Las personas tendemos a buscar la felicidad fuera de nosotros mismos. Como corredores de fondo, vamos superando obstáculos para llegar a esas metas que suponemos que nos proporcionarán la anhelada virtud de la felicidad. Esas metas pueden manifestarse en un sinfín de expresiones, que funcionan como varas de medir de nuestra idea de alcance de la felicidad: un Iphone último modelo, un novio, unos zapatos, un trabajo nuevo, reconocimiento social, un viaje a Cancún…

Coincidiendo con la entrada de la primavera, este pasado miércoles celebramos el Día Internacional de la Felicidad. De aquí viene nuestra reflexión: ¿qué nos hace felices? ¿Son compatibles el trabajo y la felicidad?

Para Aristóteles, la felicidad humana tenía que ver con las actividades del alma racional, es decir, aquellas que nos enriquecen el intelecto.
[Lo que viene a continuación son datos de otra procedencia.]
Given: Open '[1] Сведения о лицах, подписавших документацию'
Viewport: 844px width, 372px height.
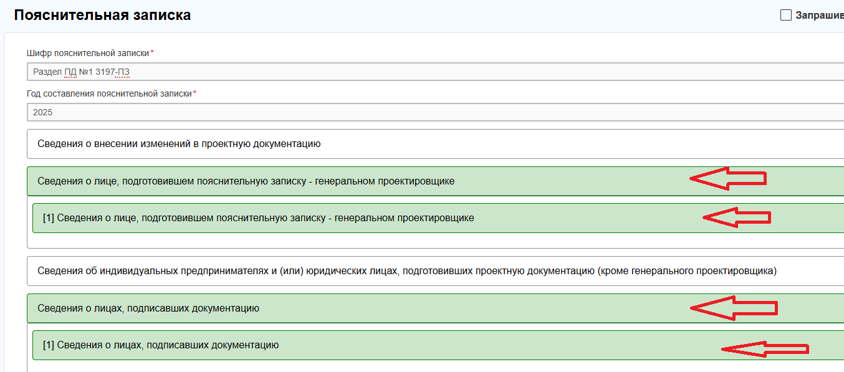Looking at the screenshot, I should (161, 345).
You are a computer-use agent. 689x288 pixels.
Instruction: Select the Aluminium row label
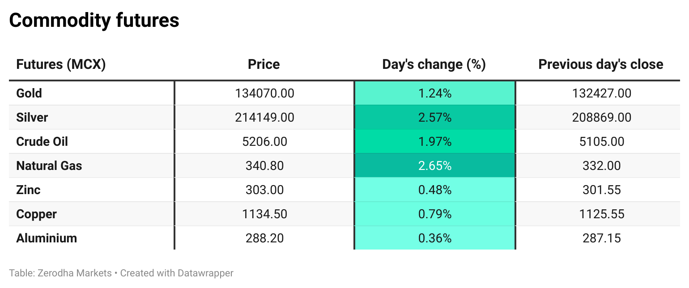(47, 238)
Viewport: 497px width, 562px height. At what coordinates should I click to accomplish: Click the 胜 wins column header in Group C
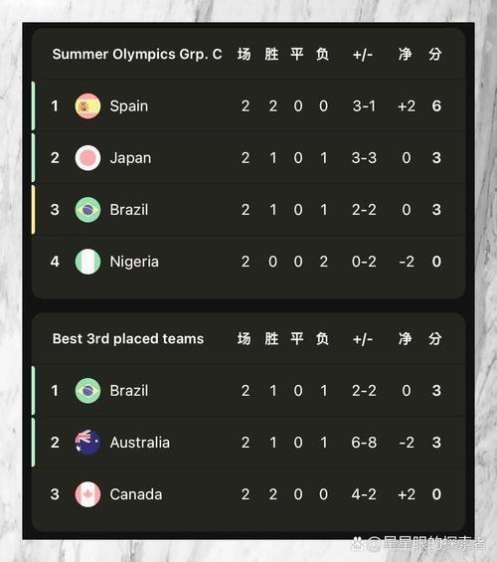(x=271, y=54)
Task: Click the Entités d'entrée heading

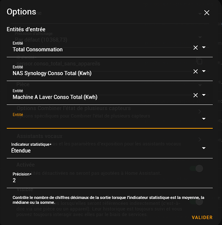Action: (26, 29)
Si trasladamos el concepto a nuestro mundo cotidiano, muchos relacionaremos esto con los estudios o con el trabajo. Pero, ¿cuando estudiamos o trabajamos somos felices? Toda norma está sujeta a excepciones, pero por regla general acostumbramos a querer dejar de trabajar o acabar de estudiar para disponer de tiempo y arañar esa pizca de felicidad que pensamos que las ocupaciones nos roban, y no creemos que la rutina sea un sustitutivo de nada.

Otros definen la felicidad como ausencia de miedo, como en el caso del polifacético Eduard Punset, mientras que la actriz Ingrid Bergman dice que se trata de poca memoria y buena salud. Históricamente ha sido un concepto que ha suscitado infinidad de estudios, pero podríamos encontrar tantas definiciones de felicidad como personas en el mundo. Este concepto trasladado al mundo empresa ocupa nuestra reflexión de hoy.
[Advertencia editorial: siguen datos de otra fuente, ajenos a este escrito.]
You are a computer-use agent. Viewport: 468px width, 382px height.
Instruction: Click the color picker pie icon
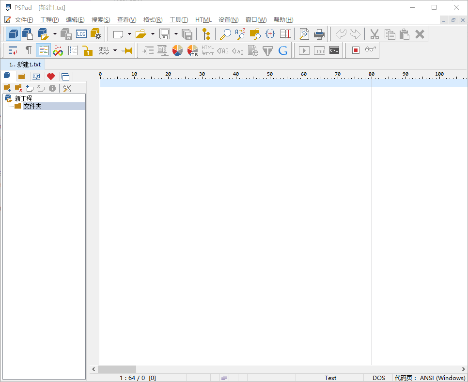(x=177, y=50)
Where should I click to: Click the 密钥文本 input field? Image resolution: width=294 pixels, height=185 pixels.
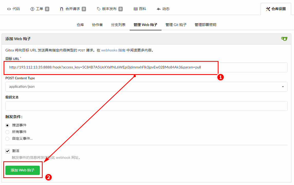146,106
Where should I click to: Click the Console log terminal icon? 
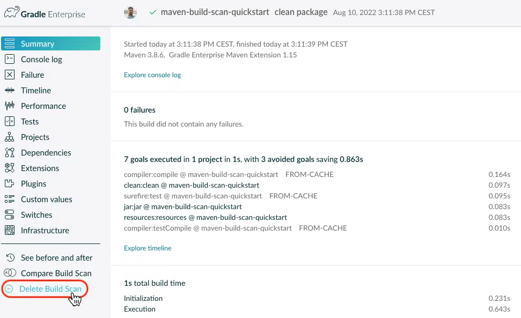(x=10, y=59)
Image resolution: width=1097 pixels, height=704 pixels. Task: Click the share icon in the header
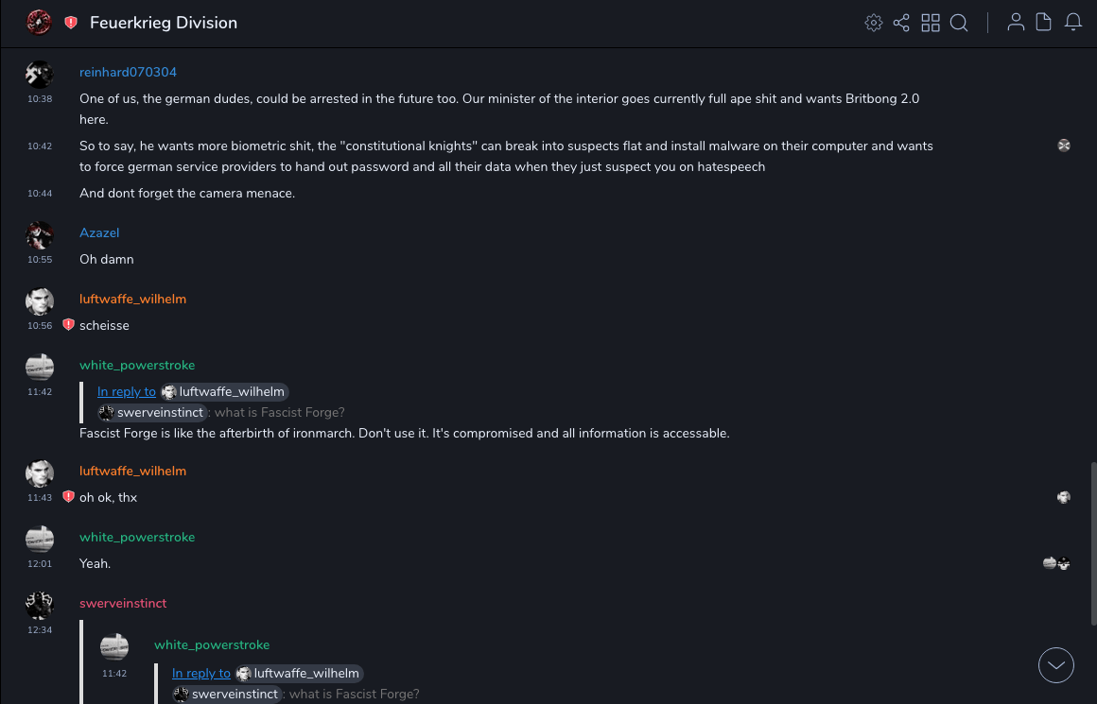[901, 23]
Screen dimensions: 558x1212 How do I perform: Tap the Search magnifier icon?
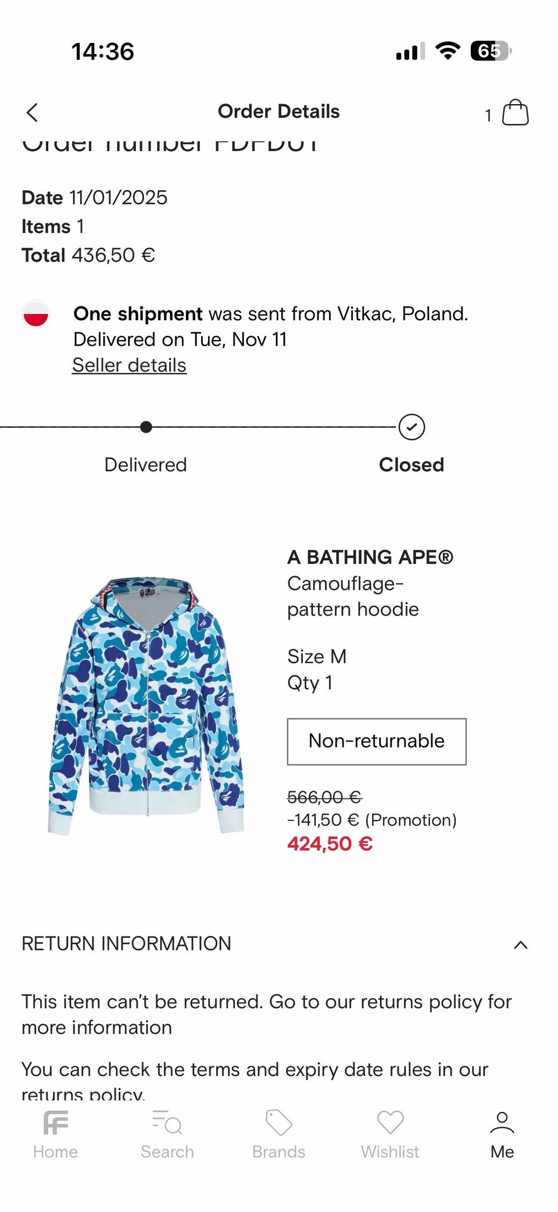(x=167, y=1122)
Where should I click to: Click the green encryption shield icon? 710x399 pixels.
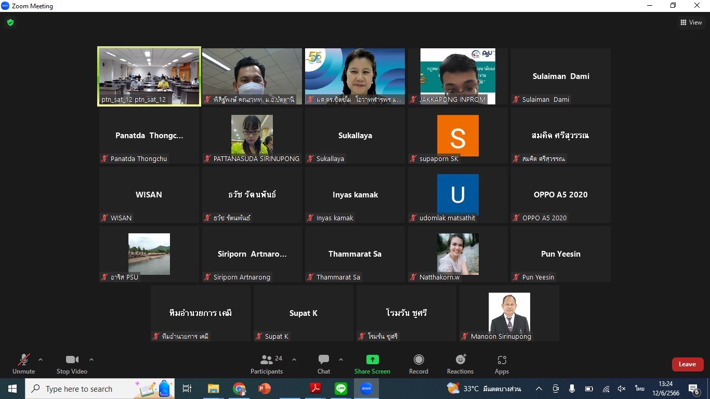point(10,22)
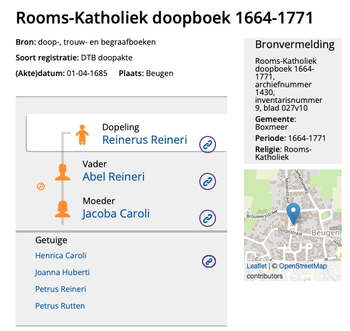Click the link icon in Getuige section
This screenshot has width=350, height=331.
click(x=209, y=261)
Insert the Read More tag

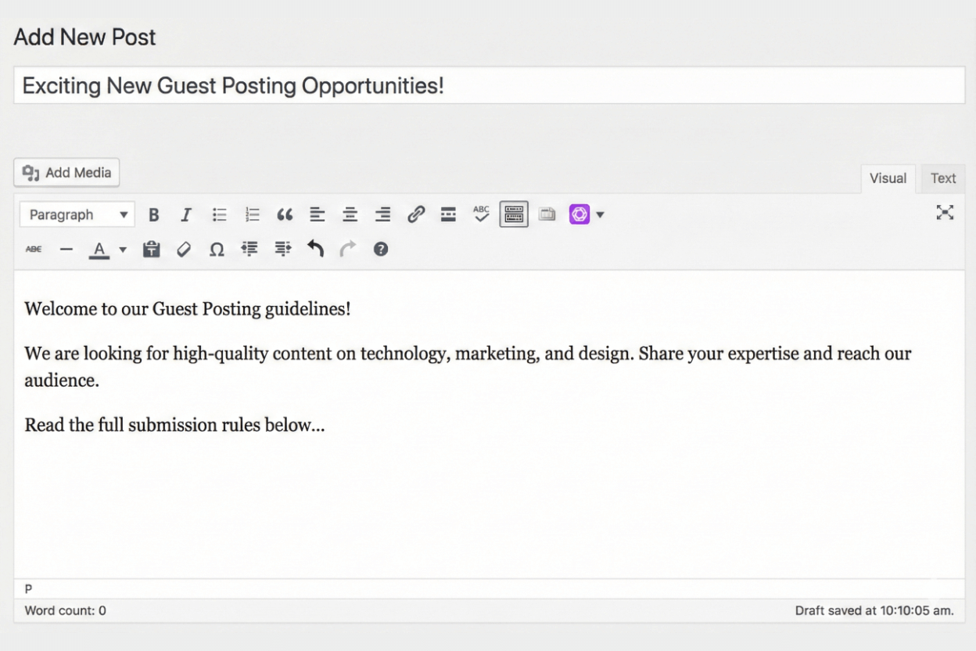click(448, 214)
La rentabilidad de una empresa depende de muchos factores, pero uno de los fundamentales, sin duda alguna, es el capital humano del cual dispone. La mano de obra es uno de los activos más valiosos y, si la rentabilidad de un negocio, en gran parte, depende de ello, sería cuestión de poner las herramientas para conseguir que los trabajadores estén contentos.

Pero ante el actual panorama parece casi una utopía hablar de empleados felices y que llegan motivados a su puesto de trabajo. ¿Existen? La respuesta es sí, pero nos atreveríamos a decir que se encuentran en peligrosas vías de extinción. Muchas personas se cuestionan incluso el porqué de dedicar la vida al trabajo si ésta es la única manera de no hacerse rico. Si no estamos siendo muy negativos, parece que ser –o mejor dicho- que sentirse feliz y trabajar no sean términos compatibles. Sin embargo, según un estudio de “felicidad en el trabajo” realizado el año pasado por la empresa de gestión de recursos humanos Adecco, el 97% de los empleados españoles cree que la felicidad les hace más productivos. Y el valor aportado por dicha “productividad” puede traducirse en beneficios empresariales e incluso erigirse como el diferencial que permite a una empresa desmarcarse de su competencia.

Siguiendo esta regla de tres, ¿deberían las empresas dedicar más esfuerzos en invertir en la felicidad de sus empleados y ahorrar más en planes comerciales y de marketing? O ¿debería el trabajador traer la felicidad puesta de casa? ¿Se convertirá el ser feliz en un requisito mínimo para los candidatos de un proceso de selección?

No cabe duda que la felicidad en el mundo empresarial es muy complicada de medir pero parece claro también, que si se consiguiera, habría más negocios redondos y menos empresas en crisis.